Hoe kan dit nu? Waarom is de ‘law in the books’ zo anders dan de ‘law in action’? De nieuwe wet bepaalt dat werknemers voortaan maximaal drie tijdelijke contracten mogen krijgen in een periode van twee jaar, waar dat eerst drie jaar was. Dat wordt de ketenregeling genoemd. Bovendien mag een werkgever iemand pas weer opnieuw een tijdelijk contract aanbieden als deze persoon een periode van zes maanden niet voor hem heeft gewerkt. Dat was voorheen drie maanden. Verder is de hoogte van de ontslagvergoeding afgetopt, maar moeten werkgevers alle werknemers die twee jaar in dienst zijn een zogenoemde transitievergoeding betalen.

Veel werkgevers nemen binnen twee jaar afscheid van hun tijdelijke werknemers

De combinatie van deze bepalingen leidt er toe, anders dan de minister had gehoopt, dat veel werkgevers binnen twee jaar afscheid nemen van hun tijdelijke werknemers, niet zelden tegen wil en dank. De tegenwerping kan natuurlijk zijn dat dit allemaal slechte werkgevers zijn, die geen gehoor geven aan de wens van de minister om vaste contracten aan te bieden. Natuurlijk zijn er werkgevers die opereren aan de rafelranden van de arbeidsmarkt, maar dat is niet de meerderheid. Werkgevers, in de private maar zeker ook in de publieke sector hebben te maken met structurele onzekerheid. Dat komt in de publieke sectoren door de bezuinigingen, reorganisaties en decentralisaties die het kabinet zelf in het leven heeft geroepen.

Maar in de markt is de crisis toch voorbij? Ook dat is te simpel geredeneerd. Onder de schaduw van de crisis is de economie ingrijpend veranderd. Bedrijven opereren in een netwerkeconomie waarin de (internationale) concurrentie moordend is en waarin ‘time to value’, aanpassingsvermogen en flexibiliteit van levensbelang zijn. Kan er dan niet meer met contracten voor onbepaalde tijd worden gewerkt? Jawel, maar dan zou dat contract ingrijpend en tijdig moeten zijn gemoderniseerd. Dat is in Nederland de afgelopen zeventig jaar juist niet gebeurd en ook de nieuwe wet realiseert dat onvoldoende. Het ontslagrecht is vooral ingewikkelder geworden en de praktijk gaat haar eigen weg. De wet is als een steen die je in een bergbeekje legt: rond die steen stroomt het water alleen maar harder.
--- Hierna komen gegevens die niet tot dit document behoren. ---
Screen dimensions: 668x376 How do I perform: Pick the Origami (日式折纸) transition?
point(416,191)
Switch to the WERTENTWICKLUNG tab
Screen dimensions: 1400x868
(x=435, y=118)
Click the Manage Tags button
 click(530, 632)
Laten we de wet snel en tijdelijk aanpassen

De minister heeft de kamer toegezegd de wet in 2020 in zijn geheel te evalueren en de bovengenoemde ketenbepaling binnen drie jaar. De politiek zou het niet zo lang moeten aanzien, met name in het belang van de positie van jongeren op de arbeidsmarkt. Het is geen kwestie van wennen dóór de praktijk, maar van het onderkennen ván de praktijk. Mijn voorstel is om de wet snel en tijdelijk aan te passen – een noodverband om meer schade te voorkomen. Dat kan het eenvoudigst door de wachttijd tussen ketens weer terug te schroeven van zes naar drie maanden, en eventueel ook de periode dat tijdelijke contracten mogen worden afgesloten te herstellen naar drie jaar. Ook zou de transitievergoeding op maandbasis kunnen worden toegekend en opgespaard. Die tijdelijke maatregelen zouden ook aan cao-partijen kunnen worden overgelaten, maar niet te verwachten is dat dit in alle sectoren even snel zal gaan en het helpt werkenden zonder cao niet.
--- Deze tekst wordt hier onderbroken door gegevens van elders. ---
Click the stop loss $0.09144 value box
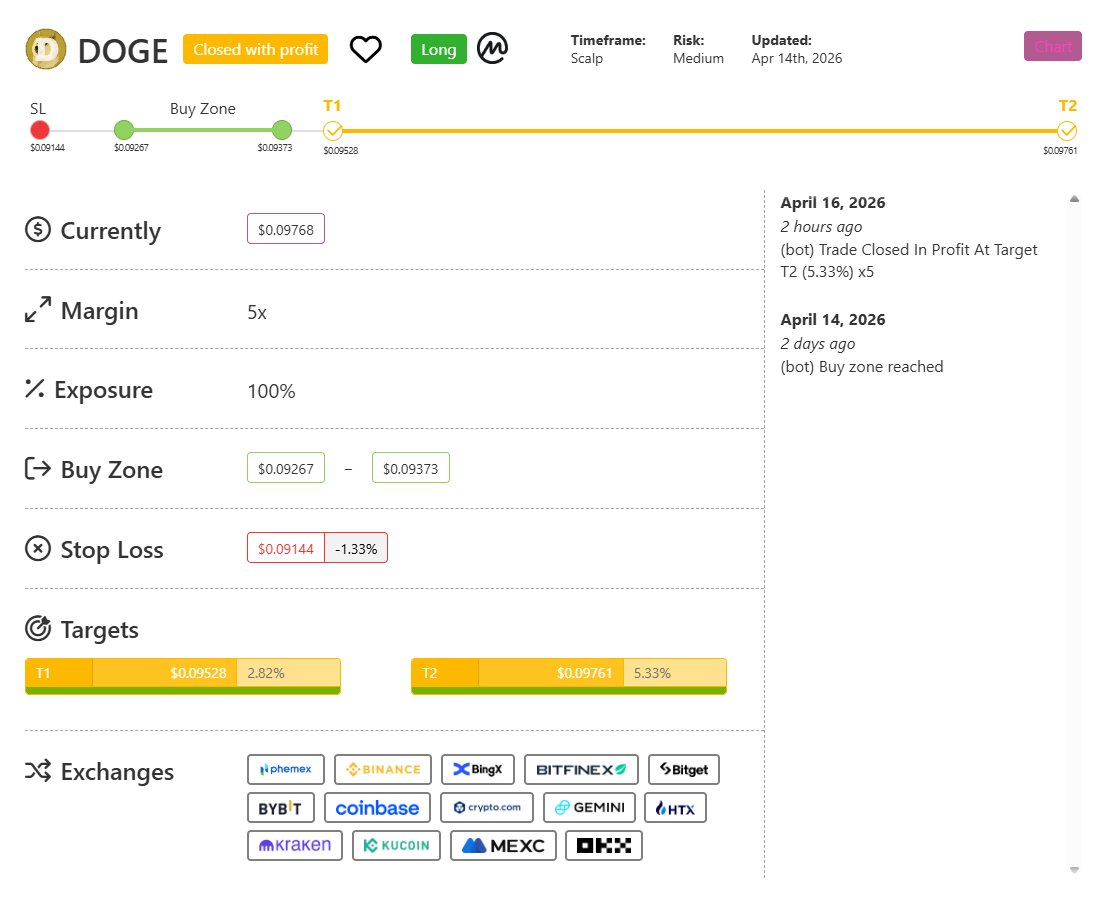This screenshot has height=909, width=1111. pyautogui.click(x=286, y=548)
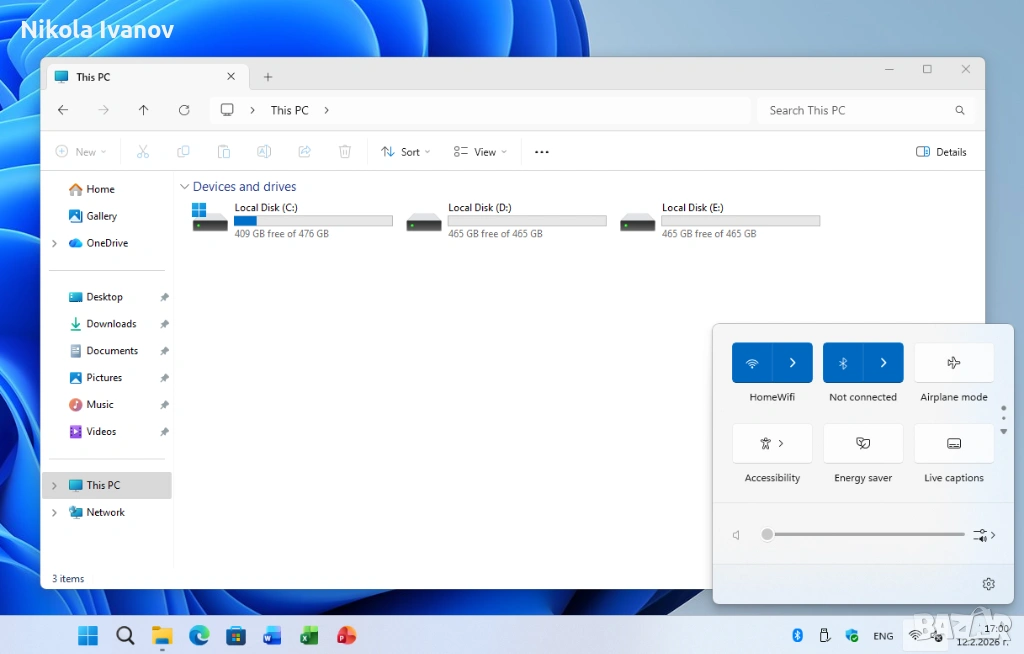Click the volume slider track
Screen dimensions: 1024x654
click(x=868, y=535)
In deze bezinningsperiode kunnen dan structurele hervormingen in gang worden gezet, zoals het terugbrengen van de loondoorbetalingsperiode bij ziekte tot zes weken, net als in Duitsland, de verlaging van de belasting op arbeid, het bieden van meer ruimte aan de rechter in ontslagzaken, het doorontwikkelen van een werk-naar-werk-infrastructuur voor iedereen, verbetering van de toegang van flexwerkers tot scholing en ontwikkeling, sociale zekerheid, hypotheken en leningen en het toekennen van volwasseneminimumloon vanaf 18 jaar. Reculer pour mieux sauter.

Ton Wilthagen is hoogleraar arbeidsmarkt aan de Tilburg University.